The U.S. Supreme Court Monday declined to review a four-state challenge to the 2017 tax law capping federal tax deductions for state and local taxes, known as SALT.
As a result, the 2017 tax law that caps state and local taxes that individuals can deduct on federal income tax returns at $10,000 stands. The cap applies from 2018 to 2025 and sunset automatically thereafter.
The states – New York, New Jersey, Connecticut and Maryland – sued the U.S. Treasury secretary and Internal Revenue Service in 2018, alleging the cap interferes with states’ sovereign choices. They also argued the law was politically motivated because it singled-out predominantly Democratic states.

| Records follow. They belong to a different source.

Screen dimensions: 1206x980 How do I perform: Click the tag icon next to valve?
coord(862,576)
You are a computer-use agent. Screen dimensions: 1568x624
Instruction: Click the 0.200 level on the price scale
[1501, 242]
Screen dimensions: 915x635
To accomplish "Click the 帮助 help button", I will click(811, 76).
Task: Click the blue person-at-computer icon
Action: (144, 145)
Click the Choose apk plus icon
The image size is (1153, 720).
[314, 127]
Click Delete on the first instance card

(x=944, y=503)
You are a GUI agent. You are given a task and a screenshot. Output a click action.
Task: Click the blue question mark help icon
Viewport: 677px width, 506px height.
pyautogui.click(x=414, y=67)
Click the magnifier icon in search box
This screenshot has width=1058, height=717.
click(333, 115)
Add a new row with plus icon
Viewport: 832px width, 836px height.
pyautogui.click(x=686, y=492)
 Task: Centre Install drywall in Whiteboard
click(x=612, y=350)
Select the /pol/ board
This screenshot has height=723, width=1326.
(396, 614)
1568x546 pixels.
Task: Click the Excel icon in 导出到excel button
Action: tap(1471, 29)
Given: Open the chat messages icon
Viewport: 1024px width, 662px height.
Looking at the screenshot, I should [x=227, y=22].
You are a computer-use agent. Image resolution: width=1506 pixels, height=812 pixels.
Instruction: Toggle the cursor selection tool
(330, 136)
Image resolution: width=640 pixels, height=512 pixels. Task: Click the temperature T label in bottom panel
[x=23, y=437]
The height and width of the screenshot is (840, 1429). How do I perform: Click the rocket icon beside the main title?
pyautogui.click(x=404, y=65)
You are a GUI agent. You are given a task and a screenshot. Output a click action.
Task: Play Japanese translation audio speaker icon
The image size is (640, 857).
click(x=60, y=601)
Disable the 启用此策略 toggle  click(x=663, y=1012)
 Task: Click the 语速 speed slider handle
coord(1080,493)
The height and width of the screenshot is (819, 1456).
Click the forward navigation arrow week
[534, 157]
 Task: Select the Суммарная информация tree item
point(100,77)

The law was part of a broader legislation that revised the Internal Revenue Code, and included nearly doubling the standard deduction; adding a new “family credit” for taxpayers with dependents; and lowering tax rates for most individual income-tax brackets.
The lower courts acknowledged in New York v. Yellen, U.S. (No. 21-966) that the SALT deduction cap was a dramatic departure from the government’s traditional position that prevented the federal government from interfering with states’ sovereign authority to levy and collect property and income taxes to fund schools, roads and infrastructure.
However, both the trial court and the appellate court conclude the Constitution doesn’t limit Congress’ authority to curtail or eliminate the SALT deduction.
“Every year that the cap is in effect, millions of taxpayers will pay billions of dollars in additional federal income taxes, forgo home ownership or suffer other economic harms,” according to the plaintiffs’ petition to the Supreme Court.